TEXT UNDER STUDY —
Ideas Lab - big ideas for the future
Published 13 June 2012
"How is it that pharmaceutical companies have practically fine-tuned the messaging for medications on erectile dysfunction into a science, yet our public health messages around sanitation have barely improved over 40 years?"
The first Gates Ideas Lab aimed at fleshing out the big ideas scholars hope to tackle in their research was hosted in the Scholars’ Room this week.
The Ideas Lab, held on 11 June, featured presentations by current Scholars and Alumni, the GIL presented a diverse array of ideas from seven members of the community. Convened by Kevin Nead (Alumni Officer) and Andrés Castro Samayoa (Academic Affairs Officer).
Gates Cambridge alumnus Senthil Natesan (2001) talked about his current work on karyomapping, a universal method for genome wide analysis of genetic diseases. Natesan’s current work focuses on developing a protocol that reduces the length of time of karyomapping from three days to 24 hours, as well as providing a less expensive and more user-friendly interface. His hope is that these technologies can provide screening for genetic diseases at an early age.
Katie Hammond (2011) spoke of how her work on the regulation of egg donors in Canada and specifically its Assisted Human Reproduction Act (2004) shows that gender-based laws, such as those that aim to protect women’s autonomy, might in fact perpetuate legislative and structural inequalities by failing to properly consider the interests of those they seek to protect.

PROBLEM DETAILS — In the Ideas Lab article above, rewrite the paragraph beginning "Gates Cambridge alumnus Senthil Natesan" as a short bulleted list of its main facts.

ENTRIES SHOWN —
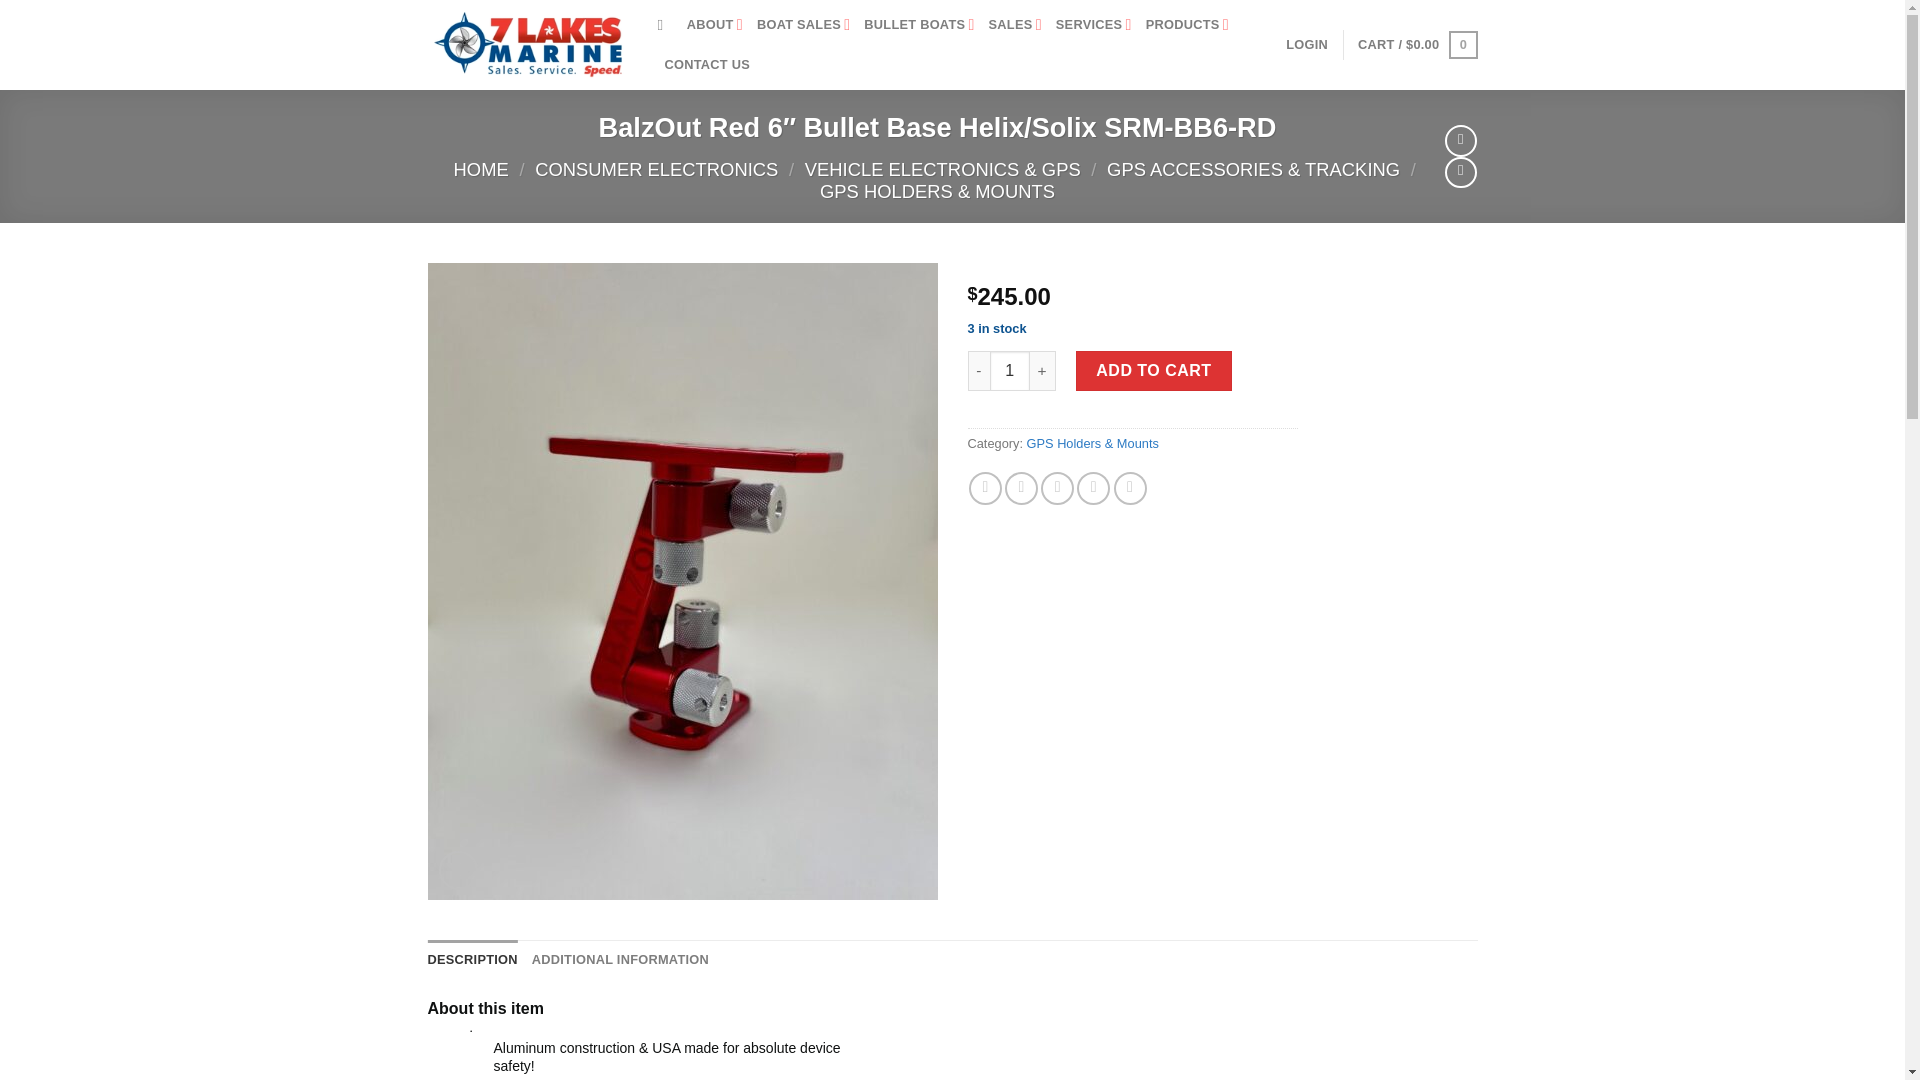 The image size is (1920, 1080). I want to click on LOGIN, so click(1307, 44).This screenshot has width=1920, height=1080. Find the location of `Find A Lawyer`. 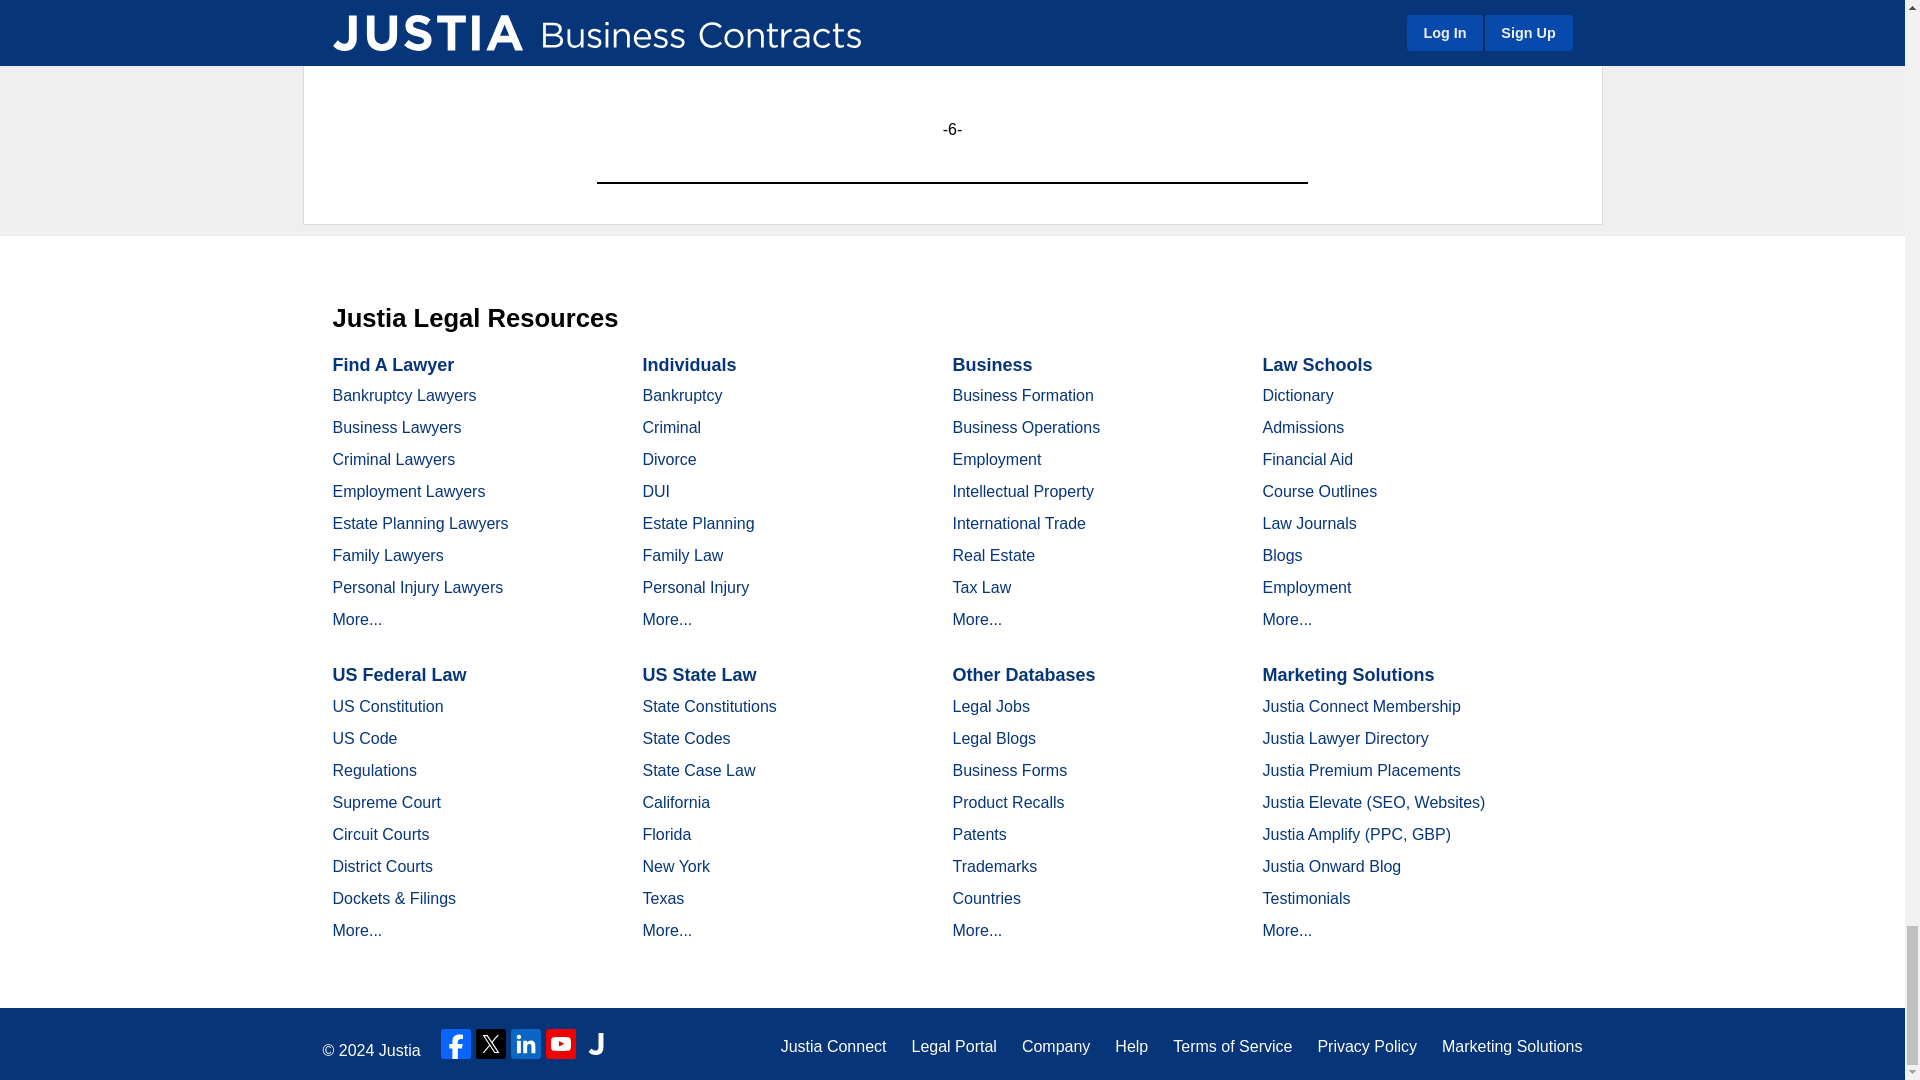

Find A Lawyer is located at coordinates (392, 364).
---
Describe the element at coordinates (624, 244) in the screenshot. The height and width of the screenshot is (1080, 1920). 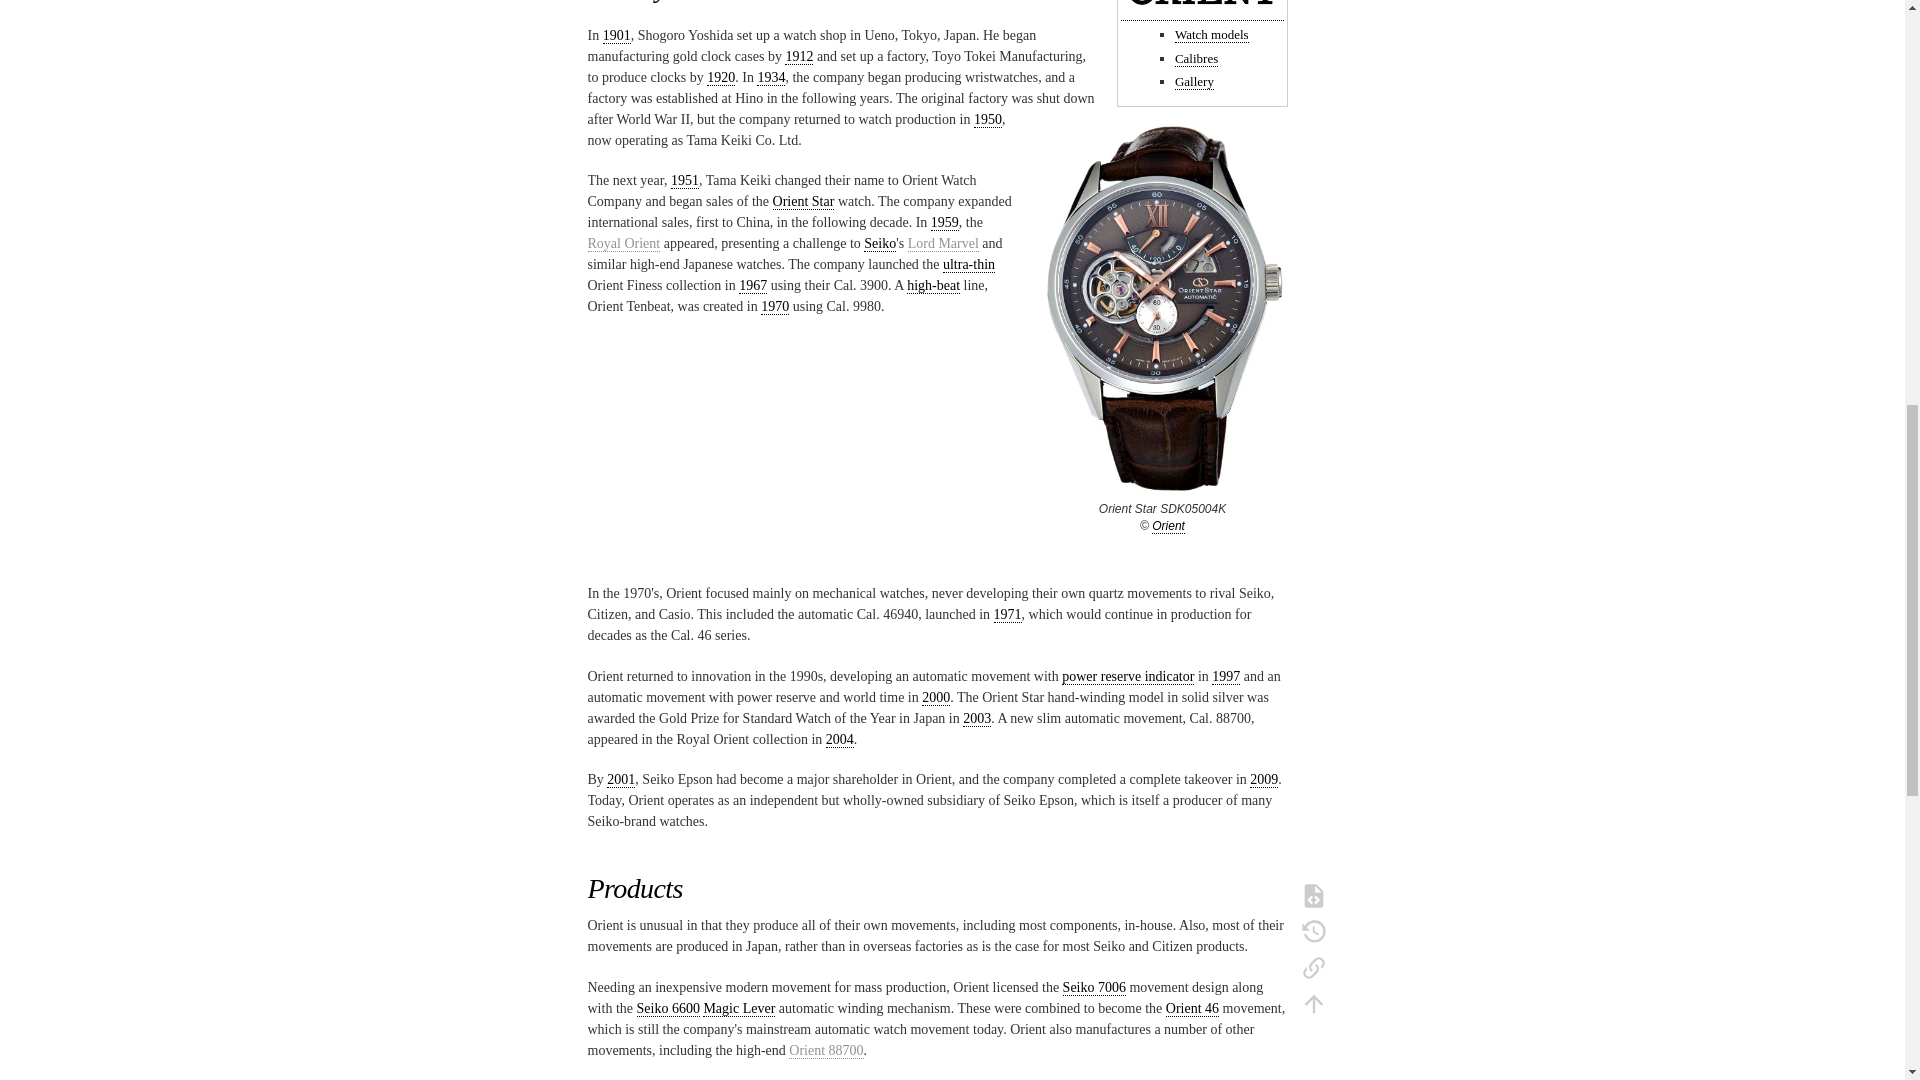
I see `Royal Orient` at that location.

EXERCISE SOLUTION —
- Senthil Natesan, a 2001 Gates Cambridge alumnus, spoke about his work on karyomapping.
- Karyomapping is a universal method for genome-wide analysis of genetic diseases.
- His work aims to cut karyomapping time from three days to 24 hours.
- It also aims to make the interface cheaper and more user-friendly.
- He hopes these technologies can screen for genetic diseases at an early age.